DATA UNDER STUDY Block Start

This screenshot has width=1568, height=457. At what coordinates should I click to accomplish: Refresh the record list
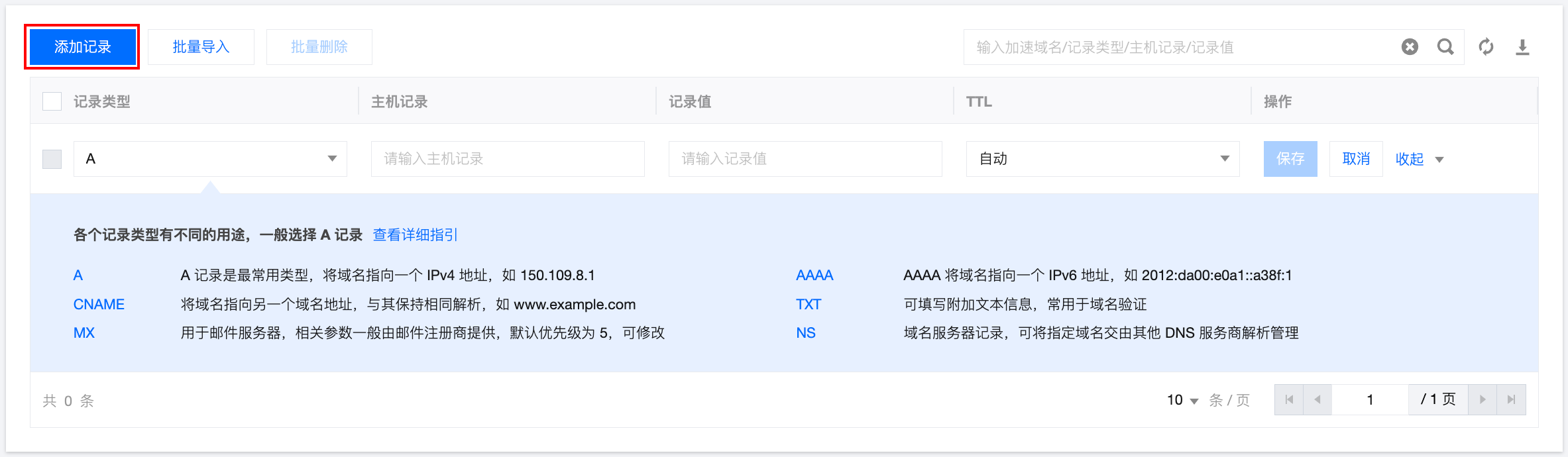click(x=1486, y=47)
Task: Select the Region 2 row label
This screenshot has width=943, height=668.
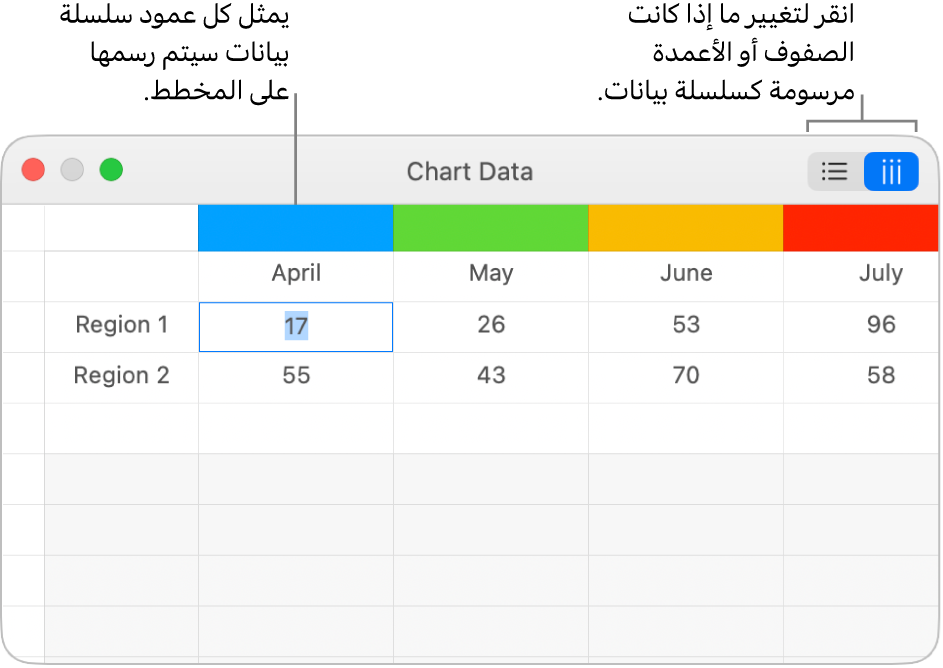Action: 121,376
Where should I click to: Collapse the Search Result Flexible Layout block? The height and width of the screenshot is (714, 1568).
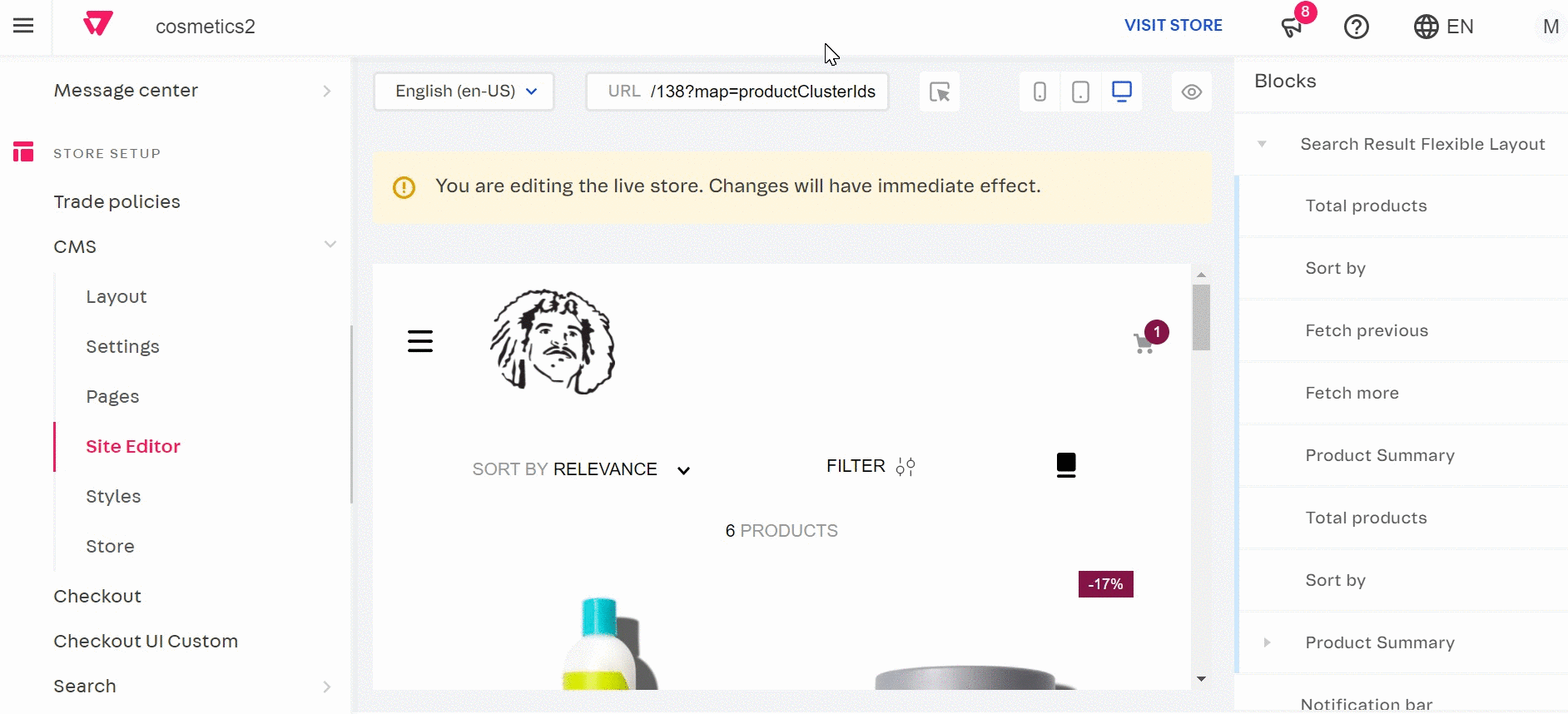(1262, 144)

DATA UNDER STUDY Block End

ABOUT THIS TASK.
Return the records above exactly as written. Do not include their images.

FINISHED EXERCISE.
This screenshot has width=1568, height=457. At what coordinates should I click to accomplish: Refresh the record list
click(x=1486, y=47)
Task: Select the Region 2 row label
This screenshot has width=943, height=668.
Action: 121,376
Where should I click to: Collapse the Search Result Flexible Layout block? The height and width of the screenshot is (714, 1568).
(1262, 144)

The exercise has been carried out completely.